Lesson 11 discussion and wiki

Again, this is not fastai. This is a developmental tool for teaching. It’s not documented, it’s not a library and it’s not refined yet :wink:

That phenomenon smells fishy (tenchy?) to me. I can’t imagine the intuition about why having more “mislabeled” data is better than if there was a way to guarantee the object of interest is present in the label. I guess the “happy outdoor fisherman ~= tench” factor explains some of it. I’ll google around but does anyone know of any material that explains why noisy labels might actively help? (Not that I don’t believe it, I totally believe it, I just don’t get why).

3 Likes

Did you look at Nvidia’s DALI library?

This pytorch-based augmentation is a very interesting topic. I used to apply the OpenCV perspective and affine transformations to do these things. (Which require numpy arrays and are executed on CPU).

If it’s done at batch level why not doing it at epoch level? I suspect that what takes time is iteratively generating random numbers that can be generated all at once.

I don’t think noisy labels would actively help. But I suspect (Data Augmentation + Chance of Noisy Labels) > (Perfect Labels without Augmentation).

The degree of noisy likely matters here too.

A recent Kaggle competition for audio recognition is dealing with exactly this problem.
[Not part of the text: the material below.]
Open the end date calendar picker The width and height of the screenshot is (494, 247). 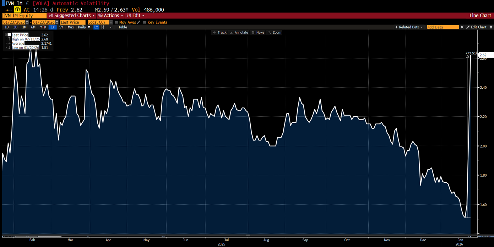tap(57, 22)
This paper discusses label noise (not from data augmentation): https://storage.googleapis.com/kaggle-forum-message-attachments/365414/9991/Jeong_COCAI_task2.pdf

2 Likes

We did, it doesn’t really do the batch transforms we do since they only batch after all the transforms.

whoa, a glimpse into the future… no more 100% cpu while training or saving an augmented dataset…

1 Like

I’m seeing a @jit decorator while doing augmentation. Isn’t that from numba library?
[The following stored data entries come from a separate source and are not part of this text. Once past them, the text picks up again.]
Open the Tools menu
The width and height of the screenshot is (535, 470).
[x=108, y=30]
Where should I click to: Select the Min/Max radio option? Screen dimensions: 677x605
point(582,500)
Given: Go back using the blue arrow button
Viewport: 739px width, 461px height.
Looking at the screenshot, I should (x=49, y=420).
Great class as always! Looking forward to playing the augmentation code. Thanks!

BTW, DALI has jpeg decode and image augmentation written in CUDA

No, it’s from PyTorch.

1 Like

Forces model to try to learn contextual clues associated with tenches?

I’d love to hear more in the future about augmenting for regression problems too.
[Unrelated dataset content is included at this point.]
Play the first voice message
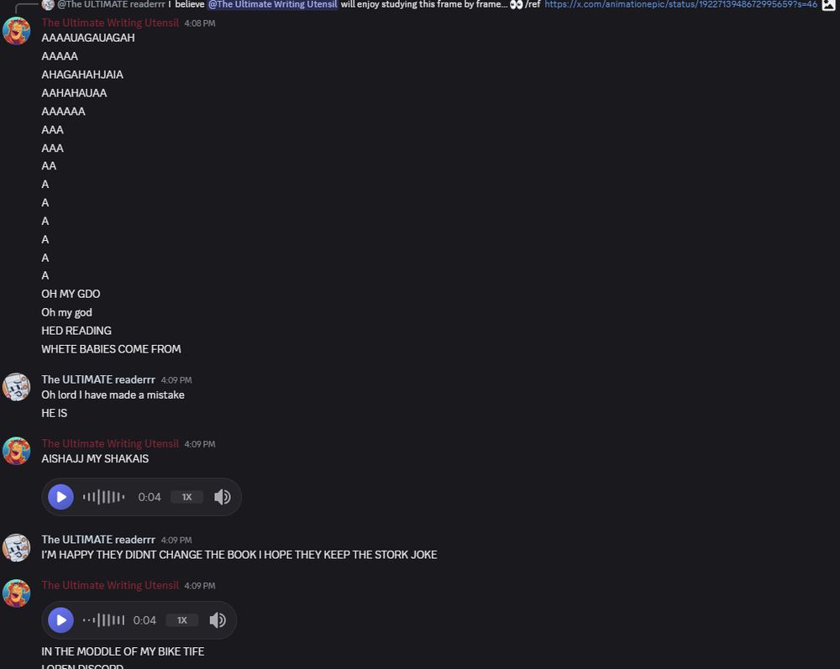The height and width of the screenshot is (669, 840). pyautogui.click(x=61, y=497)
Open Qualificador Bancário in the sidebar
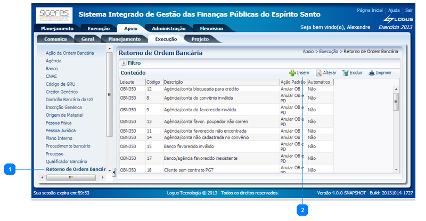 (x=66, y=161)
EDIT: Since the rest of my original post strikes me now as ‘off-topic’ for Lesson 11, I’ve moved it to a separate thread: https://forums.fast.ai/t/data-augmentation-for-regression/43518

I’d certainly like to help. Just need to find the time and manage other priorities as always…

So you are saying that doing the transformations on a batch is more efficient use of the GPU?

But DALI could still be helpful just for the JPEG decode - or did your experience tell you otherwise?

Great question! In RNN, you have a single set of weights to change to get all timesteps to do what you want. So what people are doing is to initialize the recurrent weights (typically dubbed something like w_hh in PyTorch) with orthogonal matrices - which preserve the norm of the activations under the linear layers. But that doesn’t consider the effect of nonlinearities and gates. So one thing one might do is to start with orthogonal and find a scaling of the weights that works better than having eigenvalues of 1 for preserving the norm of the activations in an entire RNN timestep.

1 Like

Noisy labels effectively tend to “regularize” the model.

2 Likes